* [Set task]
Identify each line of the material containing the word "what" and copy every such line. The match is case-sensitive.

[START Information provided]

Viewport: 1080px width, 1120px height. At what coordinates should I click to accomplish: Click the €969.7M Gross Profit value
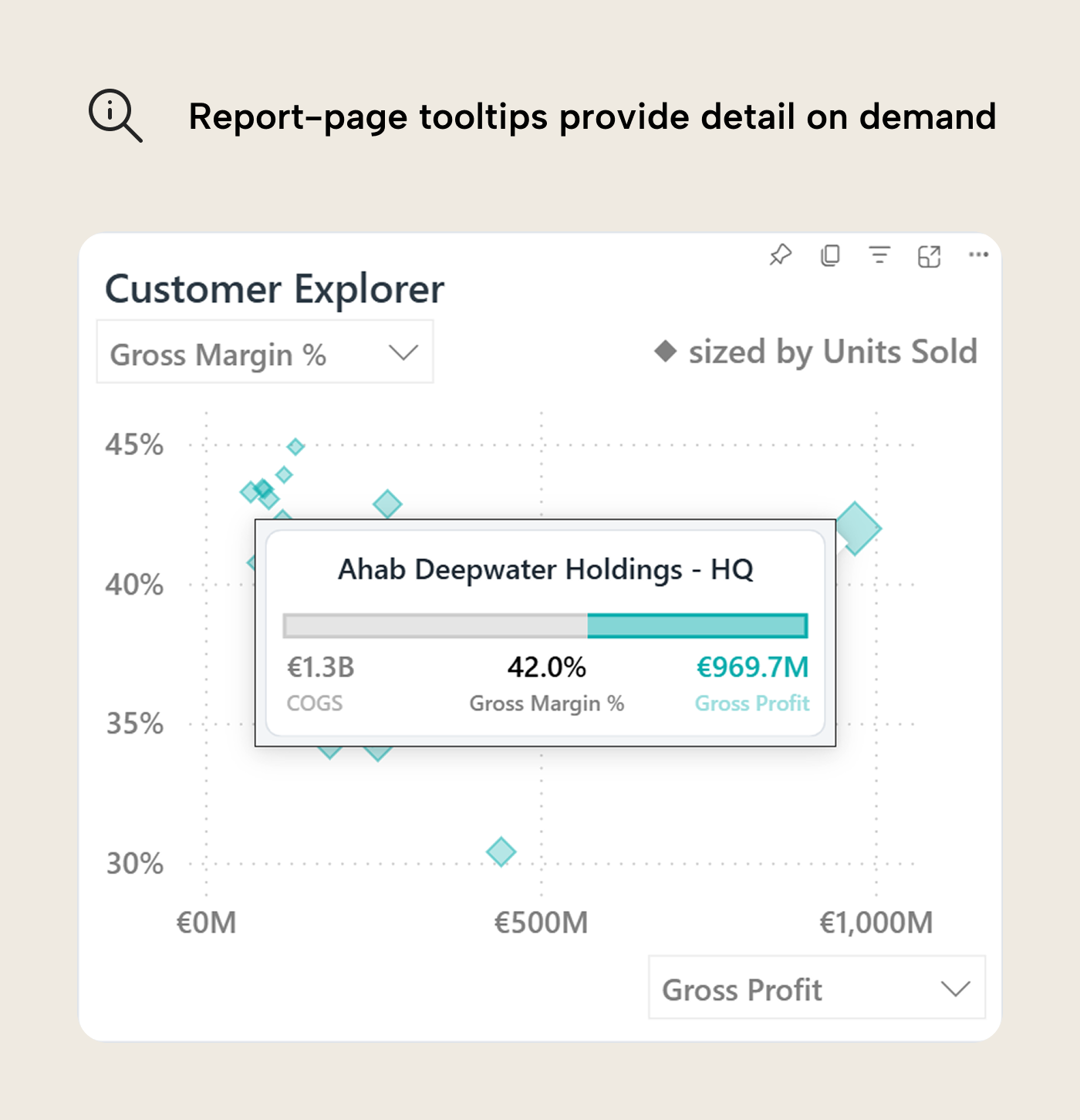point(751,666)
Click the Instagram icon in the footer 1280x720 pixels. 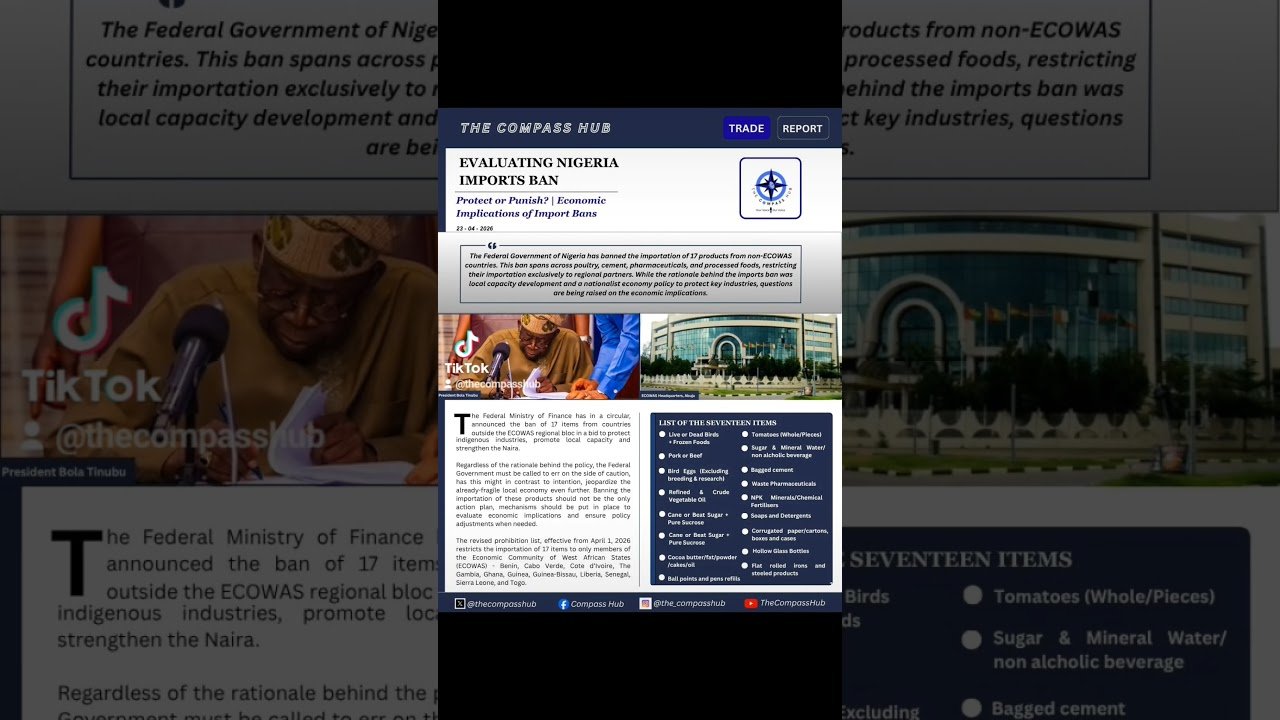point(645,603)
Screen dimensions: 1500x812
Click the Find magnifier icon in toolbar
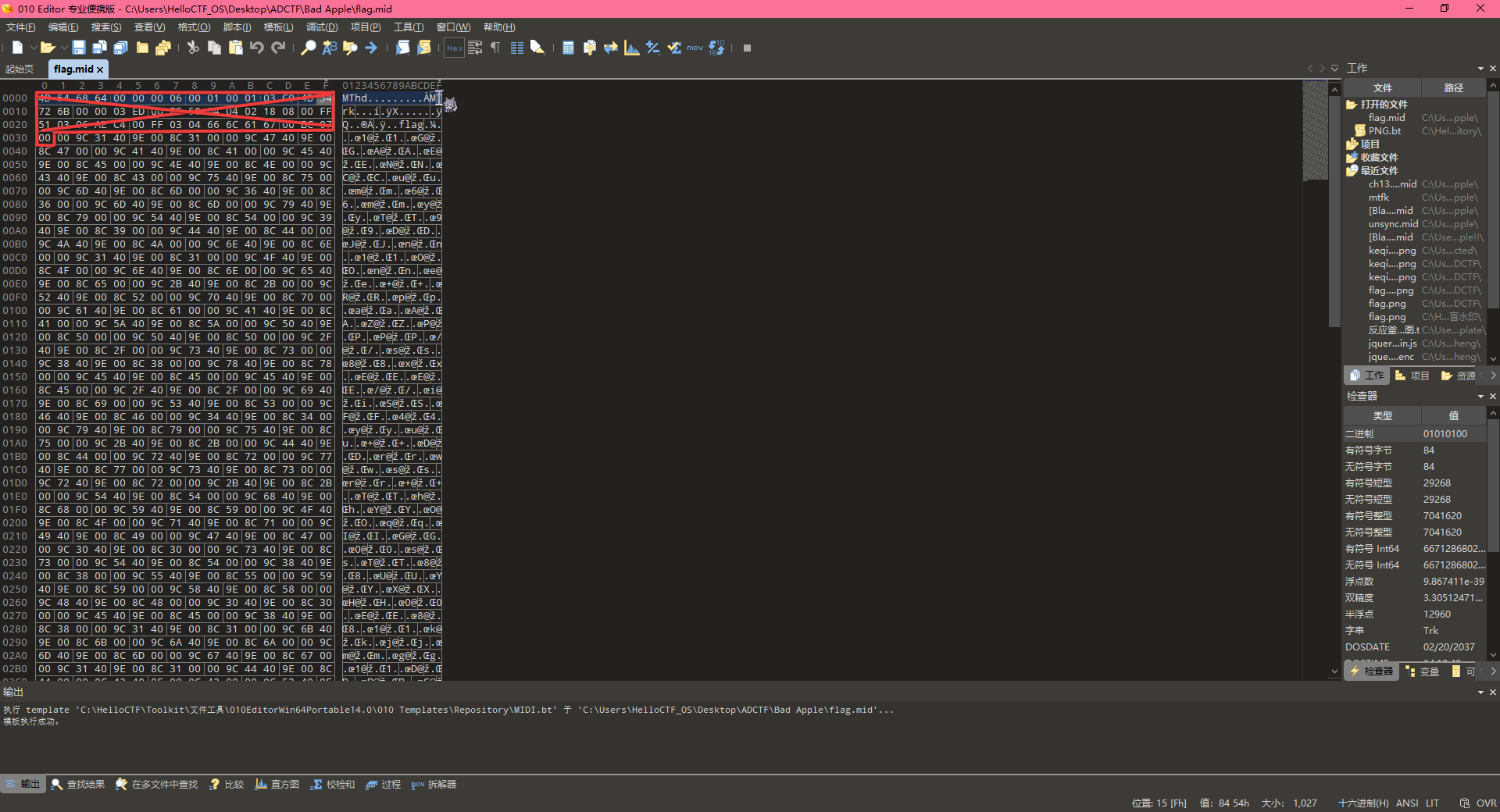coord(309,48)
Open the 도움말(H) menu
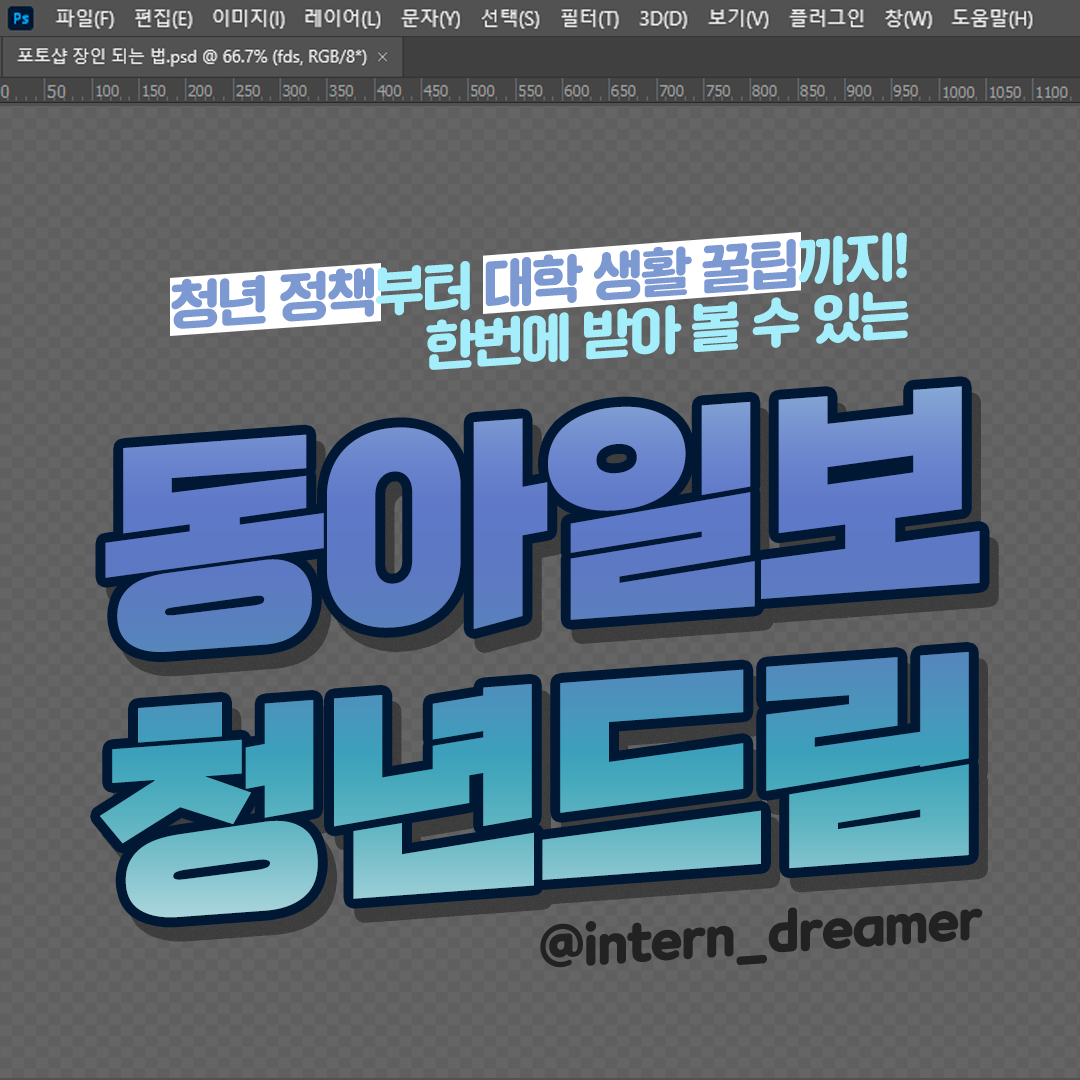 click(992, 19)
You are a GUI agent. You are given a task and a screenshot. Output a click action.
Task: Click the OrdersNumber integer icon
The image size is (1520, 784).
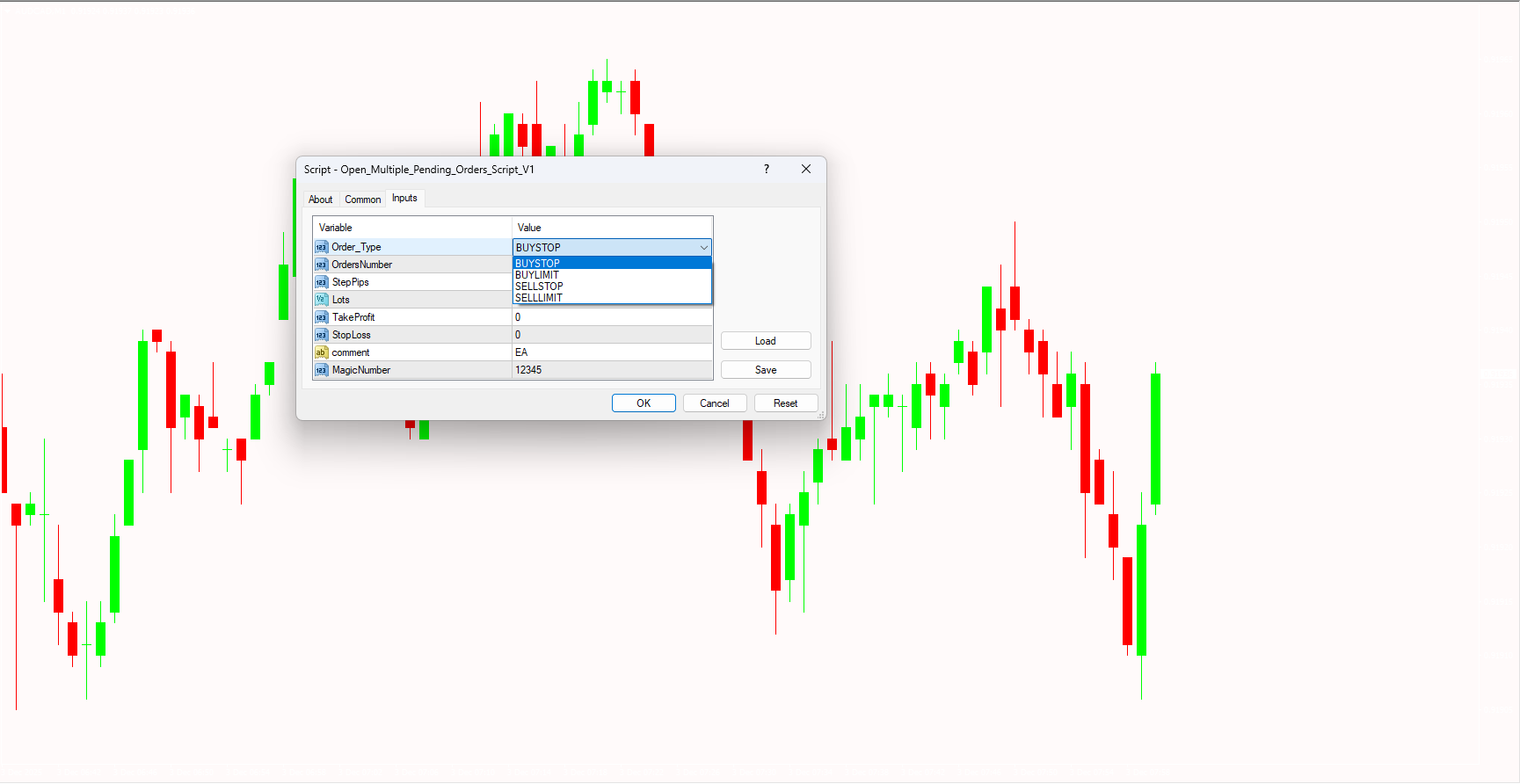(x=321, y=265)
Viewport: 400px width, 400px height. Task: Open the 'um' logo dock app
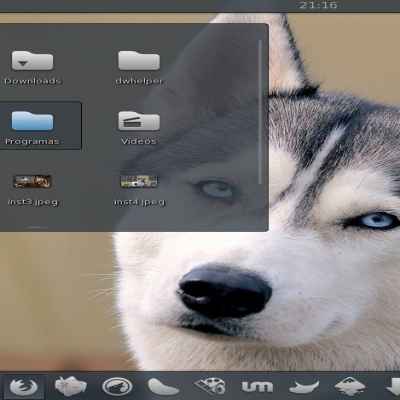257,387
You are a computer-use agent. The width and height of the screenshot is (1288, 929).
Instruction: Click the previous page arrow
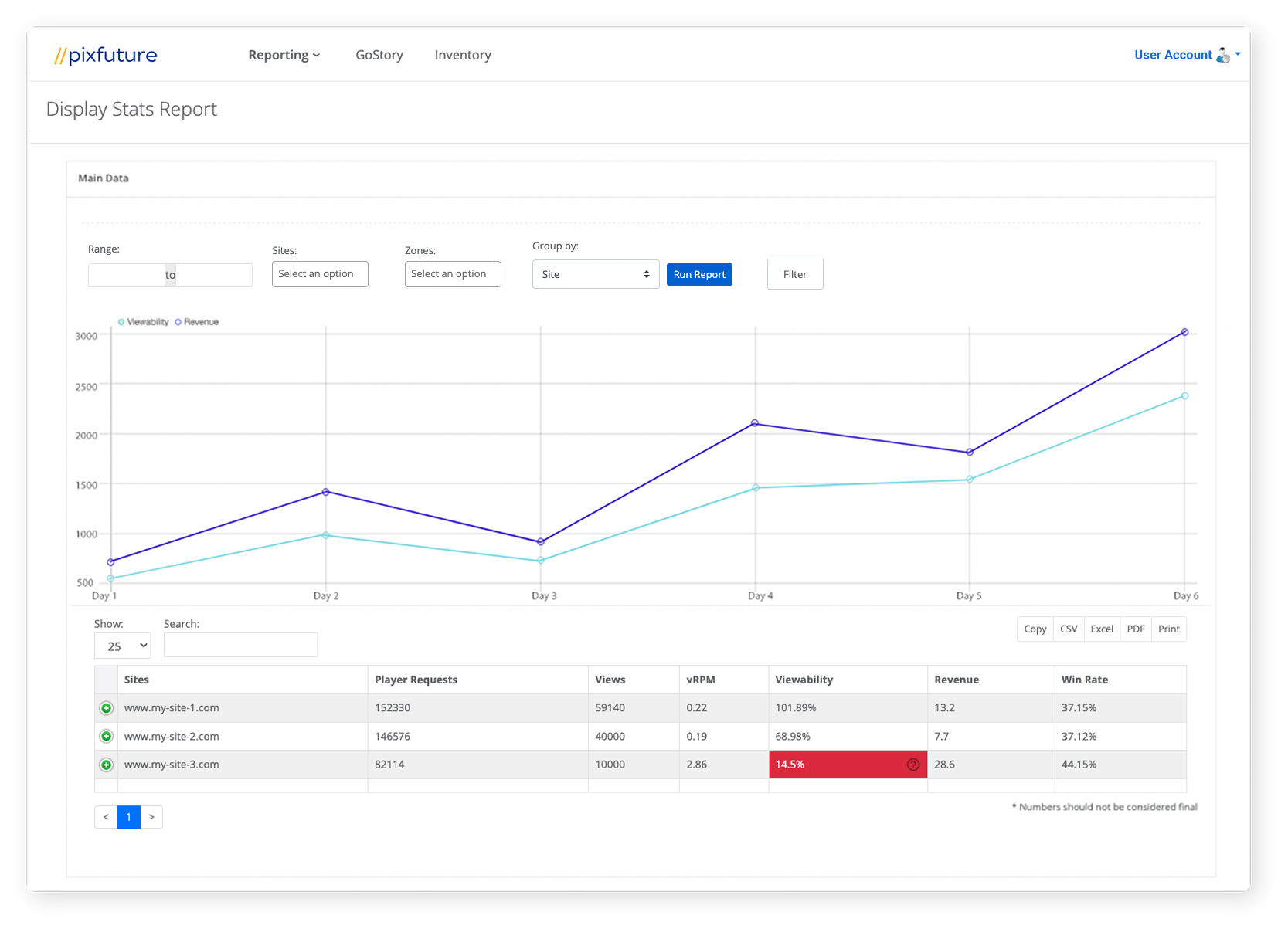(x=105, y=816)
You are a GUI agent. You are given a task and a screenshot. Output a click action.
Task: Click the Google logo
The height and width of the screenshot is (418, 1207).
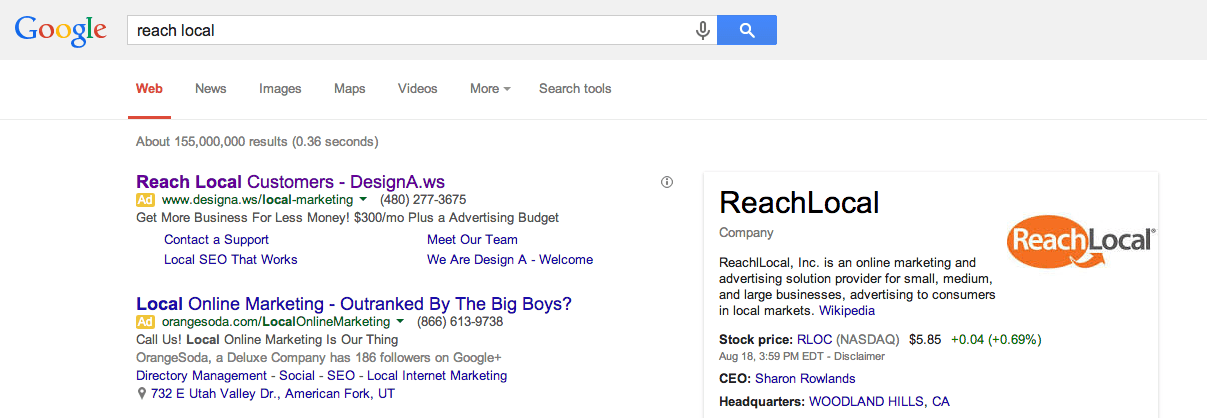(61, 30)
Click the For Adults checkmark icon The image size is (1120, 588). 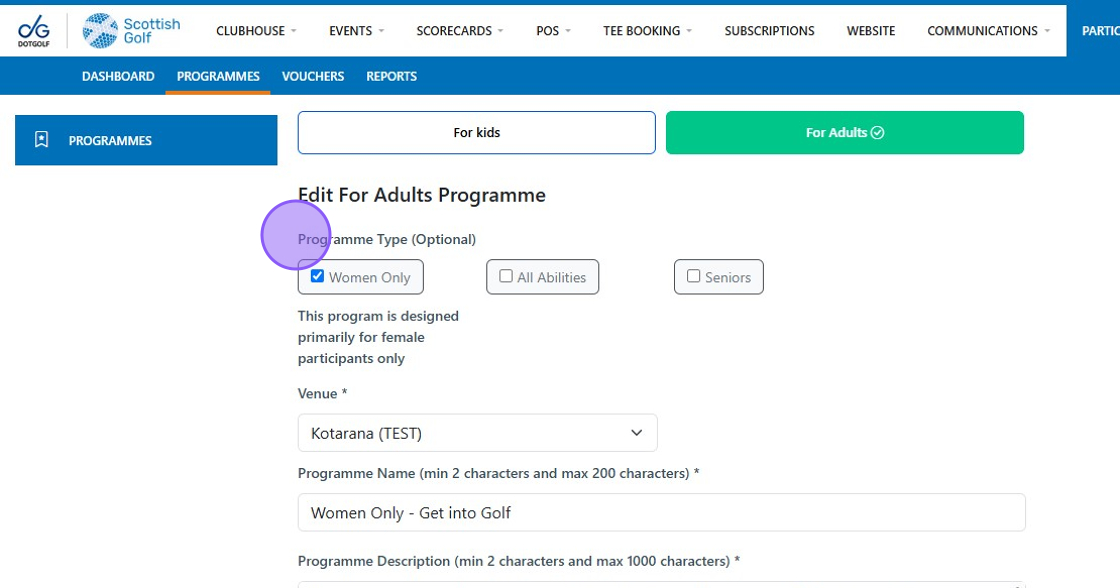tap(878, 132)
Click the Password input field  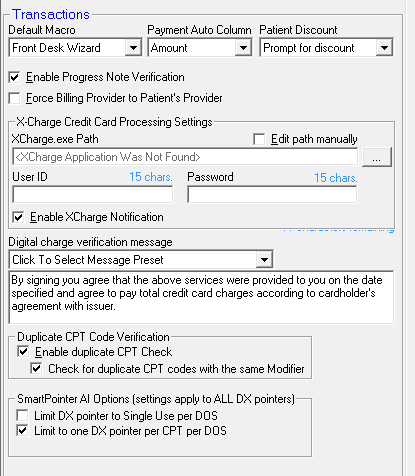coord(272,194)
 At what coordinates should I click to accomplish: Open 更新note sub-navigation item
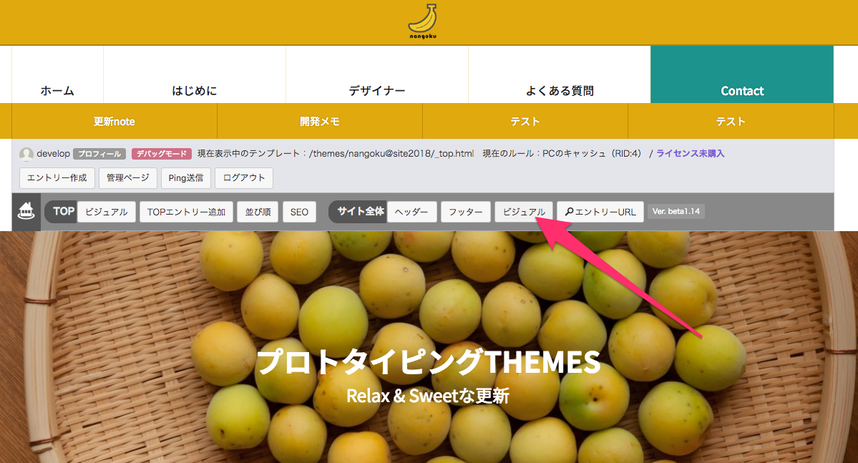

[END Information provided]

* [Solved problem]
Viewport: 1080px width, 1120px height. At what coordinates should I click to accomplish: Click the €969.7M Gross Profit value
 At what coordinates should I click to accomplish: Open 更新note sub-navigation item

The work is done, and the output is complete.